• **WHAT THE TASK ASKS**
Rewrite the items below, starting at the line that has "Where should I" and running through the last item, with "magnifier" replaced by "magnifying glass" and nothing else changed. Leave the pictures out of your answer.

• **DATASET CONTENT**
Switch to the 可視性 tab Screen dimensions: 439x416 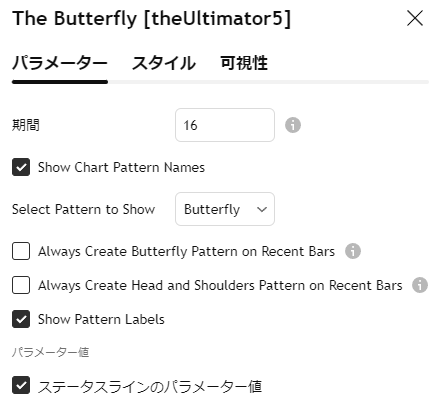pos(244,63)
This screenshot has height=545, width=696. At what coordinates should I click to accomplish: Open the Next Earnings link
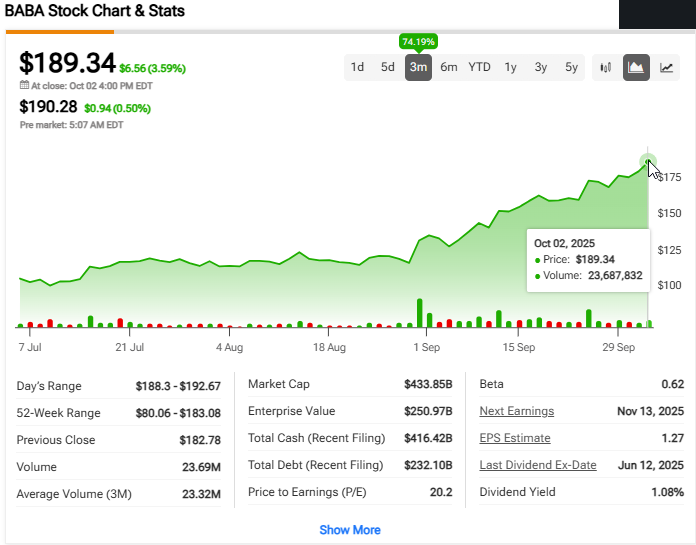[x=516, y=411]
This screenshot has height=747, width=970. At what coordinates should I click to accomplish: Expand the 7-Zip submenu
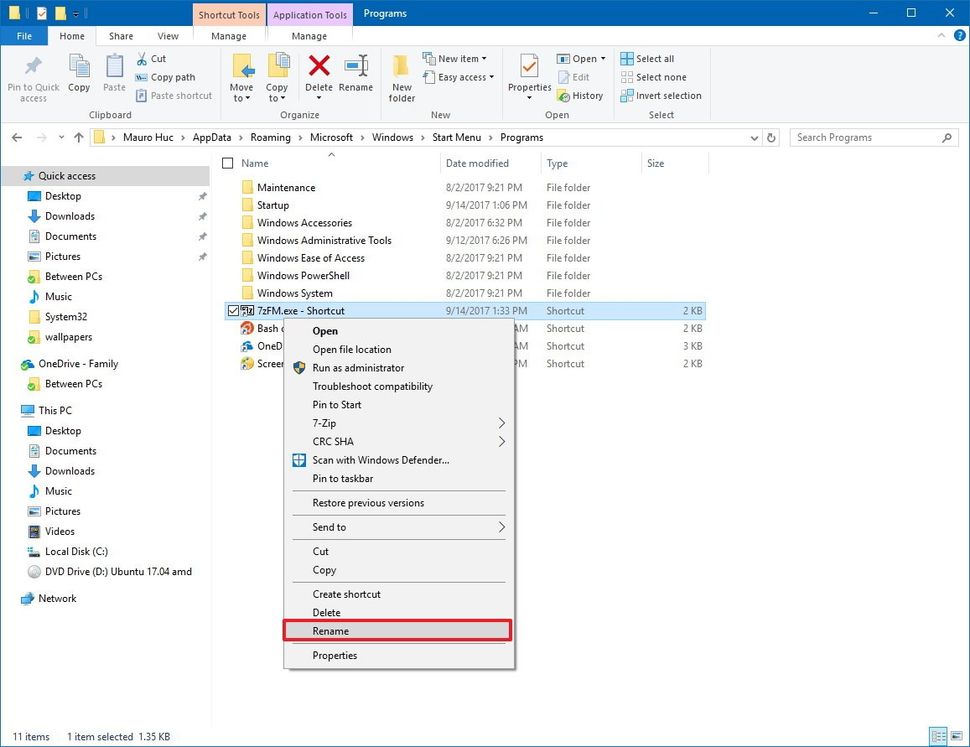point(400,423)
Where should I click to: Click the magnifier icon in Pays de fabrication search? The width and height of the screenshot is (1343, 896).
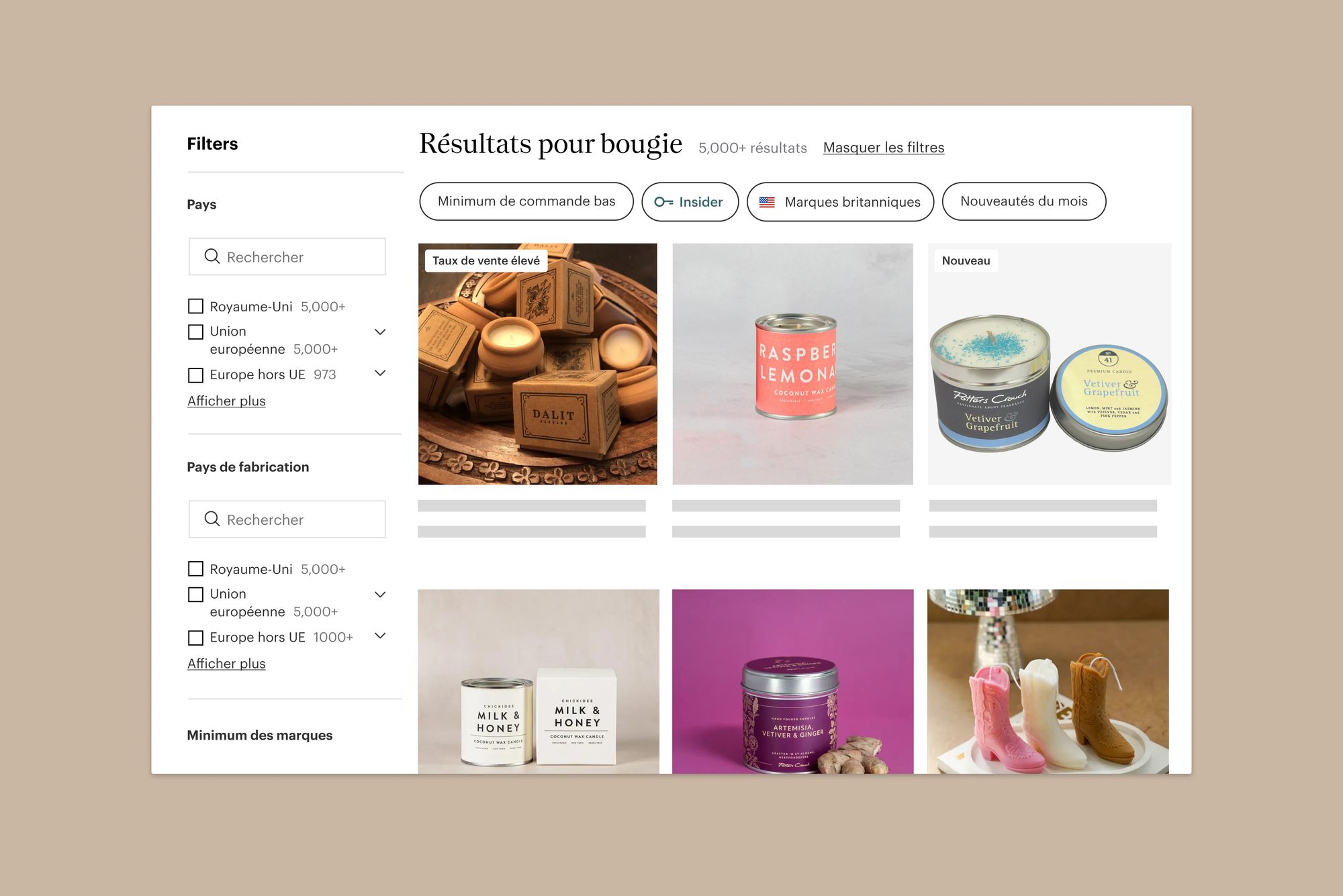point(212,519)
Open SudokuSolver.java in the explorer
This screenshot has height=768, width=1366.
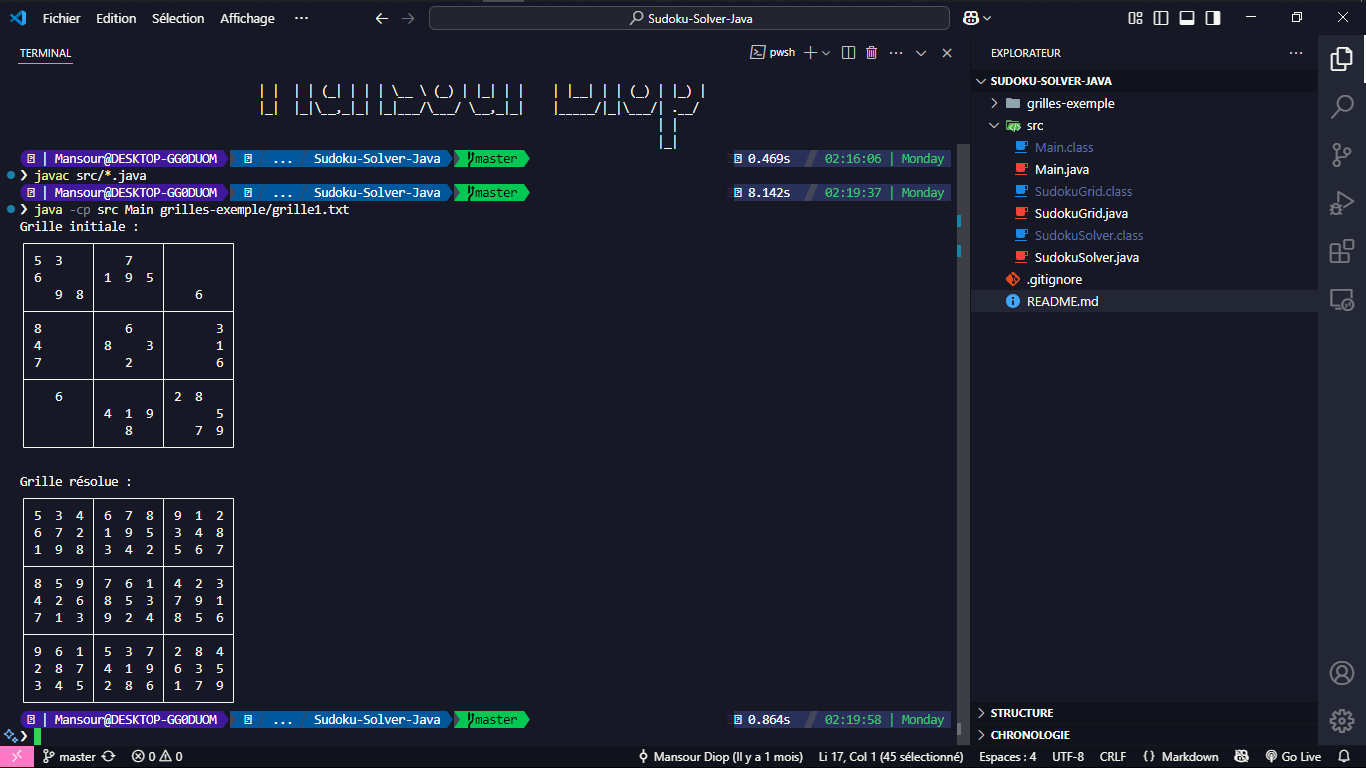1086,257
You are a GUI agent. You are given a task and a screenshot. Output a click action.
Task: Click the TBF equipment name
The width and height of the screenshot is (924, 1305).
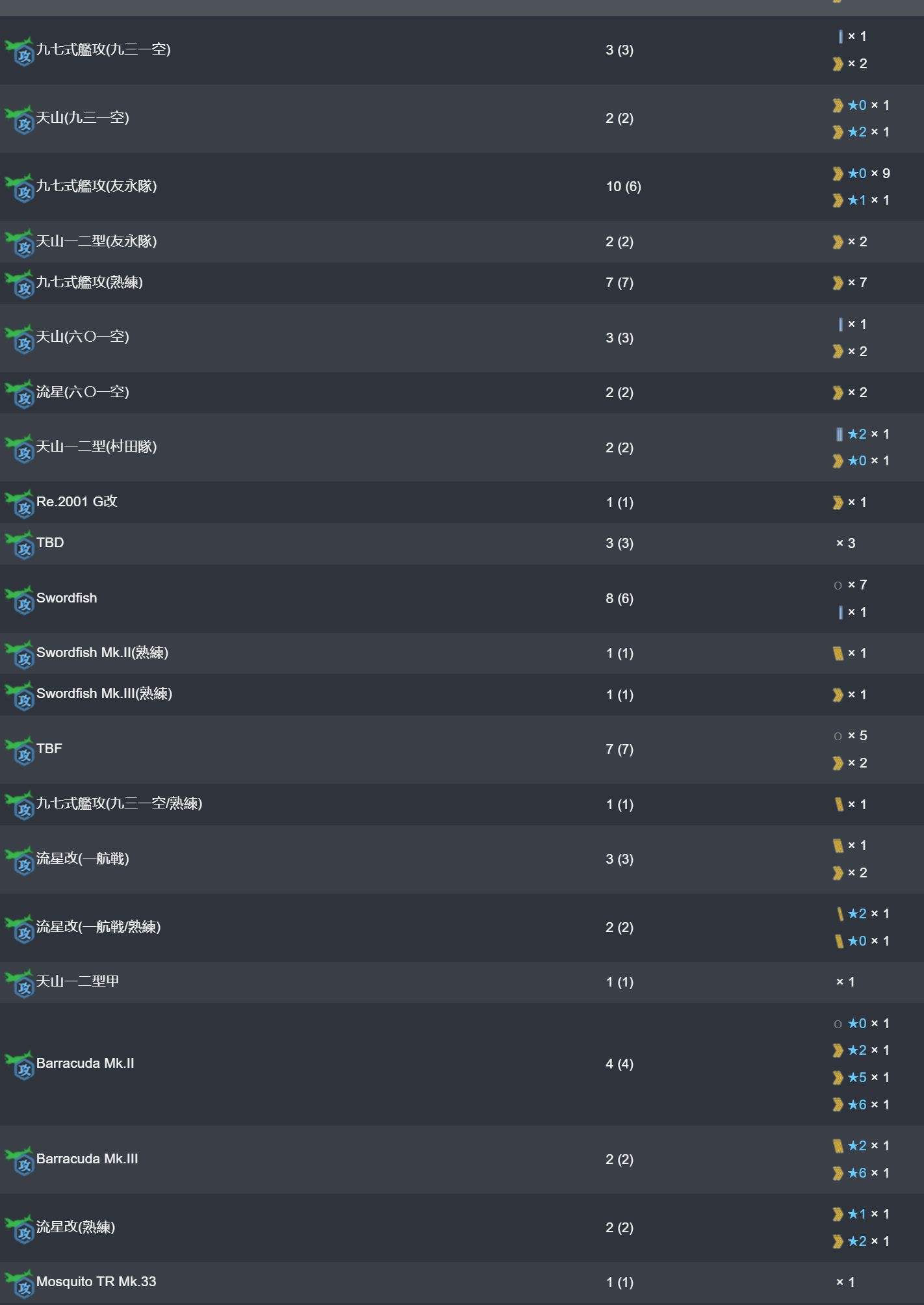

• **FULL ANSWER**
Where should I click to: Click the magnifying glass icon in Pays de fabrication search? The width and height of the screenshot is (1343, 896).
point(212,519)
Open SudokuSolver.java in the explorer
This screenshot has height=768, width=1366.
1086,257
You are a GUI agent. You are given a task and a screenshot. Output a click action.
Task: Click the TBF equipment name
The width and height of the screenshot is (924, 1305).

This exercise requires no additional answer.